おはようございます、五樹です。先ほど、時子、それから僕、あとは桔梗の3人で、それぞれコーヒー、緑茶、紅茶を飲んでしまいました。僕は今、動悸が酷いです。

でも、これは全て時子が用意して、一人で飲もうと思っていた分です。

コーヒーと紅茶を少しずつ飲んだ時点で僕に交代し、そんなにたくさんカフェインを摂るのは、やめさせないといけないと、僕は思いました。

だから、僕がちょっと飲みたかった緑茶を一口二口飲んで、残りを捨てようかと思ったのです。しかし、そうしたら時子に恨まれてしまう。

眠る為に心中深くに引き返していった時子は、今日は不安定だったから、僕は恨まれていました。


時子が不安定になれば僕が現れますが、それが更に彼女に混乱を招く。「どうして混乱してるのに、時間を奪うの」と彼女は泣く。

夜の9時くらいに叔母に電話をしていた時にも、時子は僕をあまり良く思っていないような話をしていました。


だから、僕はまず、そういう時の応急処置的な対処法として、重要な物以外は、Twitterの僕のつぶやきを消そうと思いました。そうすれば、僕の存在は遠ざかるので、“なんで消したんだろう?”とは訝りながらも、時子は安心してくれます。


ここからの説明はかなり長いですが、なるべく分かりやすくなるように努めます。

目立って最近と思しき物で、残しておかないと困るツイート以外を、僕は消していこうと思っていました。でも、僕も途中で酷く眠くなったのです。それは、桔梗が目覚めたがっていたから。

“仕方ない。
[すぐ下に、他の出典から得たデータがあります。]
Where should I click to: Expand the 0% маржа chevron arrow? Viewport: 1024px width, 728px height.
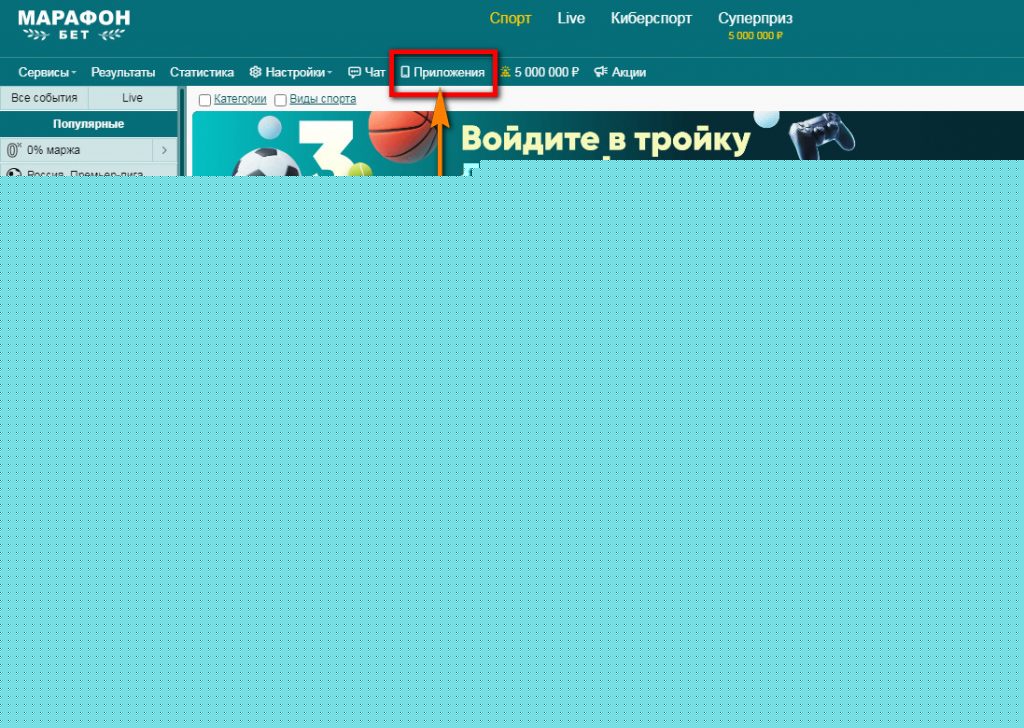pos(164,150)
ここは桔梗にお願いしよう”


僕が目を開けると、それは、別人格達が住む、フラットの目の前でした。

桔梗が、一番端の自室から出てきた所です。

「頼む、後をやっておいて」

そう言うと、桔梗はすぐに足を踏み出して、こう言いました。

「あんたは干渉し過ぎなのよ。だからこうなる。馬鹿」

“そう言われても、交代を迫られたら、やらない訳にはいかないんだけど…元々、誰と交代するかは、時子が決めているんだし”

そうは思いましたが、僕はひとまず部屋に戻って、電気を消しました。僕達は、自室の電気を消さなければ交代出来ません。


その後、表に現れた桔梗が行ったのは、確かにツイートの削除ではあったのです。でも、それは、僕の存在を示唆する物全てでした。

食事の記録も、服薬を何時にしたのかも、僕がこの子に伝えたかった重要事項についても。時子が僕の発言に言い返したツイートも、全てです。それをしている時の桔梗は楽しそうで、尚且つ彼女は怒っていた。僕はそう感じました。

そうしている内に、桔梗は、400mlもあった紅茶をすっかり飲んで、ティーカップやティーサーバーも全て洗い、元の場所に戻します。そうして彼女は、満足して引き返して来ました。


桔梗が眠る前、僕は声を掛けたのですが、同じ事を言われました。

“なんて事をしてくれたんだ。これじゃ何も分からないじゃないか”

“うるさいわね馬鹿”

彼女は短くそう言っただけで、自室の扉を閉じ、電気を消します。

僕は桔梗からは嫌われています。

多分彼女は、“絶好の機会”と思って、仮初にも、僕の存在を一切消しに掛かったんだと思います。